● **INSTRUCTIONS FOR THE TASK**: Output the records as a numbered list, leaving out blank lines, starting at the line that contains "Task: Click the 5,00 m ridge height arrow" and ending at the line that contains "click(x=57, y=73)".

Collected data entries:
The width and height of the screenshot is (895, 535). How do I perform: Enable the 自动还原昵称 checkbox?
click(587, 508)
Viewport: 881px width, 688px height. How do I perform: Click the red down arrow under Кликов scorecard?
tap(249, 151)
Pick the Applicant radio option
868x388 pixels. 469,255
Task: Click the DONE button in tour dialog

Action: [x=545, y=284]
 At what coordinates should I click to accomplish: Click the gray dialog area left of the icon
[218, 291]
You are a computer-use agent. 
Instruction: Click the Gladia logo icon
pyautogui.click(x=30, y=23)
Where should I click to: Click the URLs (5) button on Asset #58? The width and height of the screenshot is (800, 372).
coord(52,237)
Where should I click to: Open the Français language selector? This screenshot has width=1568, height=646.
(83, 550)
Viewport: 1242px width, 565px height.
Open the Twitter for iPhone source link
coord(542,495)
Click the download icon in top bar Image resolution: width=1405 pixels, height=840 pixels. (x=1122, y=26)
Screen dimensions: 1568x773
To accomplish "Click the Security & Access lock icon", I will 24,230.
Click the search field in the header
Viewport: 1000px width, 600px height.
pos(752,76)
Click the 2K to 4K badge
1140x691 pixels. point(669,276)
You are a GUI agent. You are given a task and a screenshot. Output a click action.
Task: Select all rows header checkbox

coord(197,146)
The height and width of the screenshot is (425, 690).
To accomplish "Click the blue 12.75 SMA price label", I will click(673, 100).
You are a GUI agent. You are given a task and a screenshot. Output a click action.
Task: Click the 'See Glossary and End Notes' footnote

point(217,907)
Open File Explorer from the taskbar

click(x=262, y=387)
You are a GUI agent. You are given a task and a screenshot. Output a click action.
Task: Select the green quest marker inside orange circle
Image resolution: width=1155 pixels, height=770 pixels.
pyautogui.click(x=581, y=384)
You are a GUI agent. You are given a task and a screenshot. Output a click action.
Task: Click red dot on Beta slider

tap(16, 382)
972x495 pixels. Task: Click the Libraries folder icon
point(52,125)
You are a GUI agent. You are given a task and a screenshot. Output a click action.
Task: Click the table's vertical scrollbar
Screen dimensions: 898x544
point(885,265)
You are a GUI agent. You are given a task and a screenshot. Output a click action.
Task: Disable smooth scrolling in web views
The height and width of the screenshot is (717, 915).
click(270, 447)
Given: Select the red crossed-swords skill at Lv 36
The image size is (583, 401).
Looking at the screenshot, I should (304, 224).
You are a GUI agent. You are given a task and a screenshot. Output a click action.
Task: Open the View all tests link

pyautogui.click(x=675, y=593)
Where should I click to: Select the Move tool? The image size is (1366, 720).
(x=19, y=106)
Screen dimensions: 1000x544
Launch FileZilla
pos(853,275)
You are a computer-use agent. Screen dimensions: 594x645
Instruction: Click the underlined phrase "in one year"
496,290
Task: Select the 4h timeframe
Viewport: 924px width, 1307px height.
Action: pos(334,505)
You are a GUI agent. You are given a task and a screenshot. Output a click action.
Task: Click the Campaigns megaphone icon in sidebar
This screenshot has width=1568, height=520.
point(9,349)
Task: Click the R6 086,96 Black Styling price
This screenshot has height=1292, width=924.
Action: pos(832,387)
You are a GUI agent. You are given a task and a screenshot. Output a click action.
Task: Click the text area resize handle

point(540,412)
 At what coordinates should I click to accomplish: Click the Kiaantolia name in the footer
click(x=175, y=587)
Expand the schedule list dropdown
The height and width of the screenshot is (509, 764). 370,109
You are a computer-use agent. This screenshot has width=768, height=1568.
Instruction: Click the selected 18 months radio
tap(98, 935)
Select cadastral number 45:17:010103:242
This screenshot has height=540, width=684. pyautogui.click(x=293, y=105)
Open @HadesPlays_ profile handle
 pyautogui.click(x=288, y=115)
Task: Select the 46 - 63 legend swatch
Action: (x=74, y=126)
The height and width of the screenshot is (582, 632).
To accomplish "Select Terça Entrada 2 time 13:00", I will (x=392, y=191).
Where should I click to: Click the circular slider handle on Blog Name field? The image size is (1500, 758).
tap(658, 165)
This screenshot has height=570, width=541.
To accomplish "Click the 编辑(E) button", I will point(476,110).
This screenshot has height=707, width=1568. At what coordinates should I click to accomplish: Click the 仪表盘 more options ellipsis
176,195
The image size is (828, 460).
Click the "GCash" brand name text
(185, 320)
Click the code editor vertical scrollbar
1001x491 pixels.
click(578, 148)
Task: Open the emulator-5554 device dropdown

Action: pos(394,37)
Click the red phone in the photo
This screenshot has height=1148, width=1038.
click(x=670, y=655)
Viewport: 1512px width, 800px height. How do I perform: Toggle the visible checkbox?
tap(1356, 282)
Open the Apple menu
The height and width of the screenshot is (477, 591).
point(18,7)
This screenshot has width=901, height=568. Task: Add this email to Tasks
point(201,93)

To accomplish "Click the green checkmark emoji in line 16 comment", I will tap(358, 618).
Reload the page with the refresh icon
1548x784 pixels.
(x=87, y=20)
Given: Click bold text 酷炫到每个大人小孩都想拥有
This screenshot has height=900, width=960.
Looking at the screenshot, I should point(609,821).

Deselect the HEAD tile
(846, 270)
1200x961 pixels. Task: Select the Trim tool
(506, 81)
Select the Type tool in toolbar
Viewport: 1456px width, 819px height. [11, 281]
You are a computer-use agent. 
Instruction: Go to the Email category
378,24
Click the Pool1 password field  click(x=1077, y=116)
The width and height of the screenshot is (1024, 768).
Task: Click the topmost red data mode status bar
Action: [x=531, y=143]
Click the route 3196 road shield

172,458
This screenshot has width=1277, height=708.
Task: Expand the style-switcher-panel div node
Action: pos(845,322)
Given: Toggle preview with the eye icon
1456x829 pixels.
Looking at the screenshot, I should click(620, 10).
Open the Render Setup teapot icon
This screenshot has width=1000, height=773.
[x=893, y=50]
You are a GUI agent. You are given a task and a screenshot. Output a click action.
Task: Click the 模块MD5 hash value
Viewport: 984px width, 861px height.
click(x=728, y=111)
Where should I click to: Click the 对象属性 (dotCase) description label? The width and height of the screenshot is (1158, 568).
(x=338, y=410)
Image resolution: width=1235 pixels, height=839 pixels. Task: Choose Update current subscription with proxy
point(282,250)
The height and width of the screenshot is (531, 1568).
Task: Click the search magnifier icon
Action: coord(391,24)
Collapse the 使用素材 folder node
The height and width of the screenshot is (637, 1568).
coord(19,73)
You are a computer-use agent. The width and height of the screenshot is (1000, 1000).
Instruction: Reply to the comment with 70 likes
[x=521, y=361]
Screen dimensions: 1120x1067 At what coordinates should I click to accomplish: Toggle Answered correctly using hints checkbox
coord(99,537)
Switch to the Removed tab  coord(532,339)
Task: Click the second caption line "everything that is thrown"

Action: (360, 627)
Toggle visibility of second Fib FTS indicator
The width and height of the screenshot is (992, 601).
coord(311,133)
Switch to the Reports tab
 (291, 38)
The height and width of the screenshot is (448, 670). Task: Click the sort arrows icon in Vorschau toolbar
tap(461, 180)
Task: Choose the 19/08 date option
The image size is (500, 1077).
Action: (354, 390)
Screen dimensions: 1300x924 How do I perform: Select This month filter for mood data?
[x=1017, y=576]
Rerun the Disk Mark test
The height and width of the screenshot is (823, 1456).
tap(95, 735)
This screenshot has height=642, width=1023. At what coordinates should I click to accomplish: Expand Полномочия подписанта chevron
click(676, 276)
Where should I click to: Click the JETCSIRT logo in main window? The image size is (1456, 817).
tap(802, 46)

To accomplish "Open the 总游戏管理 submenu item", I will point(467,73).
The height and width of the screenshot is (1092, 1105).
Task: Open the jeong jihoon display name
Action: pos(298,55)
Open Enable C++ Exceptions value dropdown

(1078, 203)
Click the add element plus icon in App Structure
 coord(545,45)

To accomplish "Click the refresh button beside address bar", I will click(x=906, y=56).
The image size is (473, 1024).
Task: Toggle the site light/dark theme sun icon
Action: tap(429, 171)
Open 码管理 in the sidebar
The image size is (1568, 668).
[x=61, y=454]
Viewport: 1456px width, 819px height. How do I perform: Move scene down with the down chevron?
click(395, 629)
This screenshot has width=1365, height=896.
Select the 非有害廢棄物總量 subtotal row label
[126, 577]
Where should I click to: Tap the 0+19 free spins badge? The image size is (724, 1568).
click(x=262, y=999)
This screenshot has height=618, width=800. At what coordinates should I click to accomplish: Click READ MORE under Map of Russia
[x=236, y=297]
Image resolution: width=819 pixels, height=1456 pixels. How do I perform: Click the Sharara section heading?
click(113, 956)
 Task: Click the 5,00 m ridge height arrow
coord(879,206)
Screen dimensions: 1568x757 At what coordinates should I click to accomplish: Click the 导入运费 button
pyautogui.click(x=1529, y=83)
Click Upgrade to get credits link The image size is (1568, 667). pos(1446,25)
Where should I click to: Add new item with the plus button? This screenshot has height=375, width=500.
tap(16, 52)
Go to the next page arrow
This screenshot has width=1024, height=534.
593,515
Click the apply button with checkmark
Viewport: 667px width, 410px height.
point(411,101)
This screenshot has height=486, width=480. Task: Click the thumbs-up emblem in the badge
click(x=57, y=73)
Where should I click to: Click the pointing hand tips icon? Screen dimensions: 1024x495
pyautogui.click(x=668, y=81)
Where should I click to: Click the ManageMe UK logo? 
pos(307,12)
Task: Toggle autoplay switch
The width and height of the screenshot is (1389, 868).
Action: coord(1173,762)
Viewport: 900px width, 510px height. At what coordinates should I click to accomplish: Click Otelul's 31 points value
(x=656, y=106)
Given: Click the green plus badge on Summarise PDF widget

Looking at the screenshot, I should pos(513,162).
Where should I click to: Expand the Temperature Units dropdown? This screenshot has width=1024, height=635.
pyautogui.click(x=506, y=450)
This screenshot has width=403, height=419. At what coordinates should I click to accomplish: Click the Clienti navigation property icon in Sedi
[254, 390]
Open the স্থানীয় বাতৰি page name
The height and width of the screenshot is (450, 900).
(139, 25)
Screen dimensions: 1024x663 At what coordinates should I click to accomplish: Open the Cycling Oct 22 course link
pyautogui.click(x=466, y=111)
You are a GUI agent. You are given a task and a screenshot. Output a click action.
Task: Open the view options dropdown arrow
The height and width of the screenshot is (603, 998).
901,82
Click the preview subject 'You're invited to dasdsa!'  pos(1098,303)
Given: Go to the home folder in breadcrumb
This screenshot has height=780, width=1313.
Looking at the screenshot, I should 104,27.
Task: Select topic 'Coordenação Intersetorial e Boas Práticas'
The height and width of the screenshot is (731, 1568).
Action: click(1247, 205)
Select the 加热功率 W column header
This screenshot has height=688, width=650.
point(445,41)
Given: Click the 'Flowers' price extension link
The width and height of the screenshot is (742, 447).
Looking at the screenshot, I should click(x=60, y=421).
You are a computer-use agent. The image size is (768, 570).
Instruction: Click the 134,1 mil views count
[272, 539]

● **COMPLETE OUTPUT**:
1.  Task: Click the 5,00 m ridge height arrow
2. coord(879,206)
3. Screen dimensions: 1568x757 At what coordinates should I click to accomplish: Click the 导入运费 button
4. pyautogui.click(x=1529, y=83)
5. Click Upgrade to get credits link The image size is (1568, 667). pos(1446,25)
6. Where should I click to: Add new item with the plus button? This screenshot has height=375, width=500.
7. tap(16, 52)
8. Go to the next page arrow
9. This screenshot has width=1024, height=534.
10. 593,515
11. Click the apply button with checkmark
12. Viewport: 667px width, 410px height.
13. point(411,101)
14. This screenshot has height=486, width=480. Task: Click the thumbs-up emblem in the badge
15. click(x=57, y=73)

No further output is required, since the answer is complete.